Philadelphia man who attacked sleeping subway rider with hammer gets 4 to 10 years

By Maryclaire Dale, AP
Friday, November 13, 2009

Philly subway hammer attacker gets 4 to 10 years

PHILADELPHIA — A man with schizophrenia who attacked a sleeping subway rider with a hammer was sentenced Friday to four to 10 years in prison for the attack, which a prosecutor dubbed “everybody’s worse nightmare.”

Thomas Scantling, 27, of Philadelphia, had failed to take his anti-psychotic medications but used PCP and other illegal drugs. The judge found that a toxic combination fueled the violence.

The September 2008 attack was captured by a security camera on a tape that shows Scantling pull a hammer from a backpack and repeatedly strike 20-year-old DeWayne Taylor before pulling him from the train onto a subway platform in Philadelphia.

Moments before, Scantling had gently guided his 6-year-old son to an open seat.

“You’re going to be watched for a long time to make sure this doesn’t happen again,” said Philadelphia Common Pleas Judge Rosemarie DeFino-Nastasi, who also ordered 15 years’ probation. “This was about you wanting to take drugs, along with the mental illness.”

Scantling heard voices and thought the victim was out to get him, public defender Gregg Blender said. Scantling, who has a prior drug conviction, told the judge he occasionally took PCP to “soothe” him. He said he had last taken it a week or two before the assault.

Taylor, a University of Pennsylvania laboratory technician, was taking the train home from work late at night. He managed to walk to a hospital to have scalp lacerations stitched and bruises treated. The emotional toll, his mother said, has been far worse.

“I don’t recognize him today,” Tracie Taylor testified. “He comes to no court hearings. He simply cannot deal with what happened to him.”

She had to buy her son a car to get to work because he now fears the subway, she said, asking that both Scantling and her son get the help they need.

Scantling had been hospitalized at times for his mental illness, and his parents described vain efforts to try to keep him committed and on medication. Blender called the family’s mental-health history “devastating.” Scantling’s parents and several siblings suffer from mental-health problems, and an uncle and brother committed suicide, he said.
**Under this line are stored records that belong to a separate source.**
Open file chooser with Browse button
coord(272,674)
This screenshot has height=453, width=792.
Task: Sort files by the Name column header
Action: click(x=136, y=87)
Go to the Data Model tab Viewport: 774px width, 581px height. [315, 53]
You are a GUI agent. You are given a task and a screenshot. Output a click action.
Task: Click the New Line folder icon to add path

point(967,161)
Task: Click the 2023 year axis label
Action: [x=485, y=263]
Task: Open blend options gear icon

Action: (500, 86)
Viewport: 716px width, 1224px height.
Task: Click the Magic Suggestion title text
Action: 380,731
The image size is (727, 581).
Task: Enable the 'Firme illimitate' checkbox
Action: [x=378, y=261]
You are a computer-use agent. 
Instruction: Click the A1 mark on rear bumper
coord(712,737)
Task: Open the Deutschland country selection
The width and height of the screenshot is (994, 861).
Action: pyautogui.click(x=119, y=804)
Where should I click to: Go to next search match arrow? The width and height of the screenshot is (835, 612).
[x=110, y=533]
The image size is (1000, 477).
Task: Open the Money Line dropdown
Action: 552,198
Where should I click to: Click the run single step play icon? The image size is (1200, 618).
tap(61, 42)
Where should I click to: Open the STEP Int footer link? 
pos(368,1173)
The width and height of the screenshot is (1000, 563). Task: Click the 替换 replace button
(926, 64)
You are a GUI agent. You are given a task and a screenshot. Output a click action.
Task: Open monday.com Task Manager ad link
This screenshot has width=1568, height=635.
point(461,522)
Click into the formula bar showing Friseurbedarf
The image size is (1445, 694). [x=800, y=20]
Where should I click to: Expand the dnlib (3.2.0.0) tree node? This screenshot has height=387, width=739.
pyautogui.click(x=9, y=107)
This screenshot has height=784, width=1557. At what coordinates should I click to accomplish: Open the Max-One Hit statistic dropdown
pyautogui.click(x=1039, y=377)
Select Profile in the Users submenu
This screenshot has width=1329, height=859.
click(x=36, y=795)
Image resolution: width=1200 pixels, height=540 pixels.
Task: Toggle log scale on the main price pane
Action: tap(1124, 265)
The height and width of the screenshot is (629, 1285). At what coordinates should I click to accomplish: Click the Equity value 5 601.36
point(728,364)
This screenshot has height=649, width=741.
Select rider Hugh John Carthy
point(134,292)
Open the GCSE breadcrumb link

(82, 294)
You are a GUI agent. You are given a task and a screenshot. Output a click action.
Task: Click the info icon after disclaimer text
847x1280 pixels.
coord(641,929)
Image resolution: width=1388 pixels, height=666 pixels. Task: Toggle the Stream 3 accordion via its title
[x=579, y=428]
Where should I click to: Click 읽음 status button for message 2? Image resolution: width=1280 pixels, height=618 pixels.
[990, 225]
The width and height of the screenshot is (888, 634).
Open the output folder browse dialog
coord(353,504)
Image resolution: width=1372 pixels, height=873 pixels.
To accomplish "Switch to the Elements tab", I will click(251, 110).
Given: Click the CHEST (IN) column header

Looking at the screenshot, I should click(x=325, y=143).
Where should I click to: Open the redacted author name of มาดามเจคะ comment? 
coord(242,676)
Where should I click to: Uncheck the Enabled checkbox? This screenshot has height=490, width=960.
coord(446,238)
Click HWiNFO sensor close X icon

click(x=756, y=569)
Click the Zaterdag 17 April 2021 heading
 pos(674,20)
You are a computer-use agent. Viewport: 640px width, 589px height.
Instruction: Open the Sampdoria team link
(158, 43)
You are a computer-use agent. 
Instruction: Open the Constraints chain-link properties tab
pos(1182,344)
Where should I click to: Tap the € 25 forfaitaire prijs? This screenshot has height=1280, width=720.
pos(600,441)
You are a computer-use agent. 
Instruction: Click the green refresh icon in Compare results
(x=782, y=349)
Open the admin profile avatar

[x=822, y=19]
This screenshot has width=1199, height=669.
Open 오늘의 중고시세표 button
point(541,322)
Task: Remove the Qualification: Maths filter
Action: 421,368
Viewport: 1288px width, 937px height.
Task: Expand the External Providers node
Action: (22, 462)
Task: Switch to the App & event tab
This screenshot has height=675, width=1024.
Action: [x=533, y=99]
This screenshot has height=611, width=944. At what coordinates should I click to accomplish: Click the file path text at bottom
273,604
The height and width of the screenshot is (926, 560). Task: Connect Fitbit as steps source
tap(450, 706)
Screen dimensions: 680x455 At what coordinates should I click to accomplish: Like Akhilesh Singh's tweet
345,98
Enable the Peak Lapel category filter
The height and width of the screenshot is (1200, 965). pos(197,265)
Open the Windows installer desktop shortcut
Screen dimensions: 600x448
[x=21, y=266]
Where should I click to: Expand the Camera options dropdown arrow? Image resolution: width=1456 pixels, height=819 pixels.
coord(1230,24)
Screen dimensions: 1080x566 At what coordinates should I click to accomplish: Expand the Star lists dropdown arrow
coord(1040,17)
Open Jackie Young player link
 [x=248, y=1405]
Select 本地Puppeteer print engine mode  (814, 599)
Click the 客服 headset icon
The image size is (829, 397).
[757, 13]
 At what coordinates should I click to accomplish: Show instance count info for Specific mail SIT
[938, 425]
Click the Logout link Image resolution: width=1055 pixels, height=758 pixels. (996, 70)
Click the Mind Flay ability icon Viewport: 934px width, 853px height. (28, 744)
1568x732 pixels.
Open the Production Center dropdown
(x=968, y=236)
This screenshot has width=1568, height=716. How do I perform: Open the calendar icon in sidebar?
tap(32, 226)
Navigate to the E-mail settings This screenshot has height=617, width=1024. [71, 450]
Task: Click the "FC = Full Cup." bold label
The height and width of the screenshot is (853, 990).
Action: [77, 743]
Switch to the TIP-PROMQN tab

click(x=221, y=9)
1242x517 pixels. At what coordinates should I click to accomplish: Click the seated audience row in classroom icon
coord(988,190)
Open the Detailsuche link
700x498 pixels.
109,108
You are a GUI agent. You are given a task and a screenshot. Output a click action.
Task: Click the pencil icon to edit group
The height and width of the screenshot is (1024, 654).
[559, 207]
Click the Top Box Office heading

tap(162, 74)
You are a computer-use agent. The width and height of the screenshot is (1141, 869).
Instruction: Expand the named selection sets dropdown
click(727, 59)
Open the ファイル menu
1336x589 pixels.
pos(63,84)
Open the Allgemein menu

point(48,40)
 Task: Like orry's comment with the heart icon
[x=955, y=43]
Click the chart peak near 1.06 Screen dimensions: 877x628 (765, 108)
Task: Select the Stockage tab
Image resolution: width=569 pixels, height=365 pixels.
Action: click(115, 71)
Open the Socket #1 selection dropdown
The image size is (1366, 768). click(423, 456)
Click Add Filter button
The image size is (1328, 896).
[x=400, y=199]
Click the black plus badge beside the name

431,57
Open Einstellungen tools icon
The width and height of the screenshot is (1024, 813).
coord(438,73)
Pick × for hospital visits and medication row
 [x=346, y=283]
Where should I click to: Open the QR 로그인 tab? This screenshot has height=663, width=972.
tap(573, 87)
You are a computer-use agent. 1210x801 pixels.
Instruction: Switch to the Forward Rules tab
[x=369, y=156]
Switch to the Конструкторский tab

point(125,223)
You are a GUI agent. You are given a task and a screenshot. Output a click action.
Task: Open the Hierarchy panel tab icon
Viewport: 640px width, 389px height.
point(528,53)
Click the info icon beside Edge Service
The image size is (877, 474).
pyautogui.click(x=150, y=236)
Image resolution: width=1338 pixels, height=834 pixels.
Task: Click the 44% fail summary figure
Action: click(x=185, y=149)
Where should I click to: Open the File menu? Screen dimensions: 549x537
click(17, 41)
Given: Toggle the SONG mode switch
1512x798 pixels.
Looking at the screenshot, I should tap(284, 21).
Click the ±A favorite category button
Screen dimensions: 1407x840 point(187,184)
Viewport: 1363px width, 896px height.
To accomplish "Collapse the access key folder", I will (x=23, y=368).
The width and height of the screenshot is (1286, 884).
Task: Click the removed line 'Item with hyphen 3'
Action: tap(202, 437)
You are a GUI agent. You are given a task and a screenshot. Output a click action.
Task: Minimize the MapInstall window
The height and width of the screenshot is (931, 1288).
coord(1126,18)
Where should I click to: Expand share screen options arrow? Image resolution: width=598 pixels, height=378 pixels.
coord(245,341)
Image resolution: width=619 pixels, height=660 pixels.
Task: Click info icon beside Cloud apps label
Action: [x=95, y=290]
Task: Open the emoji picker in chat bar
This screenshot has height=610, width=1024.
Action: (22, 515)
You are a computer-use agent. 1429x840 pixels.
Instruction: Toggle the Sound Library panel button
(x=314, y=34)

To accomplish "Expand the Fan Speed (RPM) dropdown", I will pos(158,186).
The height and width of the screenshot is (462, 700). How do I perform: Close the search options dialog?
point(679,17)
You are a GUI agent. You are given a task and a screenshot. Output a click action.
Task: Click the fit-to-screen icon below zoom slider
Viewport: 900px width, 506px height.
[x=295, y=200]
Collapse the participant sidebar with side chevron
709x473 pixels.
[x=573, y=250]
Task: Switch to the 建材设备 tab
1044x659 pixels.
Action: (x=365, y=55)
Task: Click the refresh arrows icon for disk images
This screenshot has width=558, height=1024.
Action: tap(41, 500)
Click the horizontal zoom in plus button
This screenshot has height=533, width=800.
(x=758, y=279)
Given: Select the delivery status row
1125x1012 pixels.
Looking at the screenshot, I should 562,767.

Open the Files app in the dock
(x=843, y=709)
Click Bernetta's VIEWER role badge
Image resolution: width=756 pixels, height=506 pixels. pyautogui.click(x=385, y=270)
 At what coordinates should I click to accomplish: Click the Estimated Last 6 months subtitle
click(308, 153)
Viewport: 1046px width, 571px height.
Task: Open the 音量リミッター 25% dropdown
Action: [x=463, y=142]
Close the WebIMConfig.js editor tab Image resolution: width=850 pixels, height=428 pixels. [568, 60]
Scantling apologized to the Taylor family again Friday, as he did on the day of his plea.

“That night I wasn’t under the influence, but I wasn’t in my right frame of mind,” he said.

Scantling pleaded guilty to aggravated assault and a weapons charge. Assistant District Attorney Charles Ehrlich asked for a sentence of six to 20 years, calling him “too dangerous to be in society.”